Tuesday, August 12, 2008

The Heartache of Ministry



It seems that if ministry is your heartbeat, especially church ministry, the Enemy is going to come against you through politics, backstabbing, and betrayal. Most of the friends I look to for wisdom and counsel have been in lay or career ministry at some point, and well over half of them have been deeply wounded by others in the church. My own ministry experience is no exception.

Hardly a day goes by that I don't feel at least a twinge of heart-wrenching sadness over the church I worked for two summers ago and the way things ended there. In regards to the politics and betrayal, God has been good to lend His healing balm. But concerning my relationships with those kids--my desire for them to know how fiercely I still love them, and thereby to know how much more their Father and Creator does--it tears my heart out. I understand, I think, that fiery devotion of Paul's for the believers in Rome. He so wanted to be with them, to hold them to his chest in brotherly love, and to instruct them in the ways of Christ. But he could not get to them. I feel that same burden and must continue to believe that "he is able to guard that which I've entrusted to Him" (I Timothy 1:12).

The other part of the enduring sadness is a longing. My summer with those kids bespoke something other-worldly, that glory known before the Fall. It's as if God whispered to my heart, "Do you feel that? This is what you were made for. This is what I had in mind when I knit you together." I think maybe it was so me because I was so out of my element--a sense of adventure--doing something I was good at--a sense of purpose. It was without a doubt the most beautiful season, not to mention the most fun summer of my life. It was formative in understanding my life's calling: I know that I must mentor and teach and challenge and nurture and venture out if I am to manifest even a hint of the glory God put in me before time began and restored by the blood of the Lamb.

That season was punctuated with two pivotal bookends: a painful sophomore year at school and a difficult but also beautiful semester in Italy. During my sophomore year, a time when I regularly cried myself to sleep and wondered what the Lord could possibly have in store for me that I needed the discipline of such a desert, I read Psalms 65:9-13 and my heart was deeply ministered to.

"You care for the land and water it; you enrich it abundantly...You drench its furrows and level its ridges; you soften it with showers and bless its crops. You crown the year with your bounty and your carts overflow with abundance." And crown that difficult year with His bounty He did! That summer was the abundance I had waited for.

Perhaps God, in His knowing that all good things in this life must come to an end so that we may someday take hold of what is better in eternity, applies that same principle to the here and now. Maybe He had to end my time at the church so that I could move on to the next assignment. What if they had hired me (as opposed to throwing me out!) upon my return from Italy?
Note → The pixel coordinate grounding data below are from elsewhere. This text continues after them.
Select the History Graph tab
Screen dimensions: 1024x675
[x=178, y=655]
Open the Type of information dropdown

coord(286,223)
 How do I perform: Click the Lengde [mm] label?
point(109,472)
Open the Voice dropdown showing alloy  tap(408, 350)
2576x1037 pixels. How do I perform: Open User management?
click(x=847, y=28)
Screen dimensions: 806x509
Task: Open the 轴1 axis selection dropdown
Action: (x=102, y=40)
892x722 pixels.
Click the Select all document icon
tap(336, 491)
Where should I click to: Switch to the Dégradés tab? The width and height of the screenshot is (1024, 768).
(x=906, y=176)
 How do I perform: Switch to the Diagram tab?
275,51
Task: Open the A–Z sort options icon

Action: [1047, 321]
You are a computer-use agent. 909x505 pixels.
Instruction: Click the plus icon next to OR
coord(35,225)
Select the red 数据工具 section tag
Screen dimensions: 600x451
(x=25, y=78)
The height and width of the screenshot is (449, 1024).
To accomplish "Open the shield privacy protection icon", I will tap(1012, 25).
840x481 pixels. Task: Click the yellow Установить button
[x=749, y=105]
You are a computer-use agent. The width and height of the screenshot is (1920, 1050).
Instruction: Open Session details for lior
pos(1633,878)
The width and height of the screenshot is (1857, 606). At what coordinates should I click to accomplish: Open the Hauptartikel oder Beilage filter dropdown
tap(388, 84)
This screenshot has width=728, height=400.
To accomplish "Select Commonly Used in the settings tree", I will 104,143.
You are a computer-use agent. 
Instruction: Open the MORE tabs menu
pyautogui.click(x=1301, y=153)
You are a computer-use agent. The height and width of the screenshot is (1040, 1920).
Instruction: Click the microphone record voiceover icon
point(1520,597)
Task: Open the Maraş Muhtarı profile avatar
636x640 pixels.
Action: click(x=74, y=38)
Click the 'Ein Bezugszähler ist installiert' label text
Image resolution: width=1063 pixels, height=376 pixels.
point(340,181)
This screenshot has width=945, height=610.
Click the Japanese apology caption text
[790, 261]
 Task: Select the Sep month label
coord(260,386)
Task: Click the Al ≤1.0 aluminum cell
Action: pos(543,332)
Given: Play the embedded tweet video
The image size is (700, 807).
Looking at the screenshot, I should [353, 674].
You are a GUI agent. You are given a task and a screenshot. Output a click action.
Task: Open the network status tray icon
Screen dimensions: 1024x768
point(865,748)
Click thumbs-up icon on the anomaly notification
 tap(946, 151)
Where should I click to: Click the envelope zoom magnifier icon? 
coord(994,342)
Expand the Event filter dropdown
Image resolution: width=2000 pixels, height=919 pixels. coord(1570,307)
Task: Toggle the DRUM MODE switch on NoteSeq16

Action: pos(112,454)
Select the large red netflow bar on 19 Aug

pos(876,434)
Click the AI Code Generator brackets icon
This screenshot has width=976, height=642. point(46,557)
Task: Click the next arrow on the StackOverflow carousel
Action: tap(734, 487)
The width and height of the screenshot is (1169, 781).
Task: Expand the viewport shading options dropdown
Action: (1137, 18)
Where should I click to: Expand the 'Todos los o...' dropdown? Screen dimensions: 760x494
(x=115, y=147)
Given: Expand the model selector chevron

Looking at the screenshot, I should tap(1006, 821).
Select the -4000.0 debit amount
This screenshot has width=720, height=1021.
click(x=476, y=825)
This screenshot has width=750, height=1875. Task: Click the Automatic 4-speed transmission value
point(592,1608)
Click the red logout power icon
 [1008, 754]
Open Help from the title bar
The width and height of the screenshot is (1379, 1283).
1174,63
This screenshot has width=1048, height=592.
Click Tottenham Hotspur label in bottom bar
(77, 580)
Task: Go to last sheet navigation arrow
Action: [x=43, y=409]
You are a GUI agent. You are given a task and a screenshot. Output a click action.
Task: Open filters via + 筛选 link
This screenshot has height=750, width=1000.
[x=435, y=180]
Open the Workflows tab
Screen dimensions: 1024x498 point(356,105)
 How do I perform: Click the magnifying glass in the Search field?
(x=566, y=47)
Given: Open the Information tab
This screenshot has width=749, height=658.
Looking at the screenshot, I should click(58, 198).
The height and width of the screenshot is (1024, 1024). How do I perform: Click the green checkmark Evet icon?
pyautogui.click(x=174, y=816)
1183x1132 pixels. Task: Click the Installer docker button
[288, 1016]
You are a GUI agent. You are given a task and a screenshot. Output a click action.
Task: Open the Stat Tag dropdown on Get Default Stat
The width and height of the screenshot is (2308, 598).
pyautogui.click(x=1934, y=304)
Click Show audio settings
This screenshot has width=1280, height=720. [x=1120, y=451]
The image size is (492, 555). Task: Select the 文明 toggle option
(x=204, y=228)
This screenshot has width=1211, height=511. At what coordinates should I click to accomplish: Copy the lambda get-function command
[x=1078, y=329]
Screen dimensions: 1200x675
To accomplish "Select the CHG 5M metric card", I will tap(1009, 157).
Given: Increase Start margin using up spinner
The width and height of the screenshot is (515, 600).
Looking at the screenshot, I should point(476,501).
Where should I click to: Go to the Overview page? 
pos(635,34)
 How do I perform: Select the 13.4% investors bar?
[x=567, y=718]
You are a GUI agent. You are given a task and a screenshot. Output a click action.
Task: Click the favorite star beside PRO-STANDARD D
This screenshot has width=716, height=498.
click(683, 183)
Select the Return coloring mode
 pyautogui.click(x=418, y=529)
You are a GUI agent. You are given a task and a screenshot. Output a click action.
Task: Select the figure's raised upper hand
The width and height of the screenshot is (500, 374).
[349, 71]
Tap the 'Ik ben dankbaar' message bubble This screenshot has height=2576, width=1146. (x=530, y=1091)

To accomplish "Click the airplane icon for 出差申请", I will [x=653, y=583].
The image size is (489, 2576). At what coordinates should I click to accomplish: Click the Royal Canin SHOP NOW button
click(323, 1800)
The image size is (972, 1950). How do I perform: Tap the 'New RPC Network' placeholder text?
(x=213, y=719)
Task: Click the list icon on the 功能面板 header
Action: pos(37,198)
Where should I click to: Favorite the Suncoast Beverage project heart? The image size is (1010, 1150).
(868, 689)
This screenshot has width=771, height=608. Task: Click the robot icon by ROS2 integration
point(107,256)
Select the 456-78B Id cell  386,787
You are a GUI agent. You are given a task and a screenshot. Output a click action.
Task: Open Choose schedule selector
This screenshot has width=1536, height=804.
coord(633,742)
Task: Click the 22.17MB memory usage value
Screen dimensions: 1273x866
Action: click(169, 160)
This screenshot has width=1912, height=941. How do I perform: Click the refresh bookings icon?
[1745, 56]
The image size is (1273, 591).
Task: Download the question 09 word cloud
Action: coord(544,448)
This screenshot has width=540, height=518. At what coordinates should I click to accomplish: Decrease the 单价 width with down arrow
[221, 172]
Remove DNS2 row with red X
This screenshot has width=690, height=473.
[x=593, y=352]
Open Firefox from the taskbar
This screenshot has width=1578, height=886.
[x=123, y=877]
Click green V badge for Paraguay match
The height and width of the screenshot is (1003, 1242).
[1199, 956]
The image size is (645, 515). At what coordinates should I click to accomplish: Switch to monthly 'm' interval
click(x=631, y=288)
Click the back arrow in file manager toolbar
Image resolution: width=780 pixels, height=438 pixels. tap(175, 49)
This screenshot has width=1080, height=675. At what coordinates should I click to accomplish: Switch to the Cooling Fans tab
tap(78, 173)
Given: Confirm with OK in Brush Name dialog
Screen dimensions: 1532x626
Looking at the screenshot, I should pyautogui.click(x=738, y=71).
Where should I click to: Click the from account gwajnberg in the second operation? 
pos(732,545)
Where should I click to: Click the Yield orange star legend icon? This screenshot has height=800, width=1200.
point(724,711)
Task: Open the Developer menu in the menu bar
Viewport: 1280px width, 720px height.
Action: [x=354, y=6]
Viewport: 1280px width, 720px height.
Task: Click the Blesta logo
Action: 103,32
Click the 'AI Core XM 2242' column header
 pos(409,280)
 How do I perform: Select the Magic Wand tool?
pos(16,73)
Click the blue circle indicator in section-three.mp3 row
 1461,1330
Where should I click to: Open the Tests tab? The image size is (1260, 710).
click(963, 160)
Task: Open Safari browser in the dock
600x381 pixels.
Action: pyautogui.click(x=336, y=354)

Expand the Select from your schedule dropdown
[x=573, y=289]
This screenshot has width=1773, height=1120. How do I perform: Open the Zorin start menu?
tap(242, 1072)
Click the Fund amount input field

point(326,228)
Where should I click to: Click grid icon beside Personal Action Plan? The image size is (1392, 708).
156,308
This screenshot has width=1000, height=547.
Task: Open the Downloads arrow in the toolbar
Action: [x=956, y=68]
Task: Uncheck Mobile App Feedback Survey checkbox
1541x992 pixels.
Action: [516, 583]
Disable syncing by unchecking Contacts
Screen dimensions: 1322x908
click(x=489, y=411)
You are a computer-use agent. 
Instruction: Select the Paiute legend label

I would have missed out on Third Pres and on Tri Delt things and on Nashville and Forest Hills BC. Part of me feels it would have been worth it, but that's probably the same part that doesn't fully understand how far Heaven will outweigh this life.

"...yet I am not ashamed, for I know whom I have believed, and am convinced that he is able to guard that which I have entrusted to Him until that Day" (I Timothy 1:12).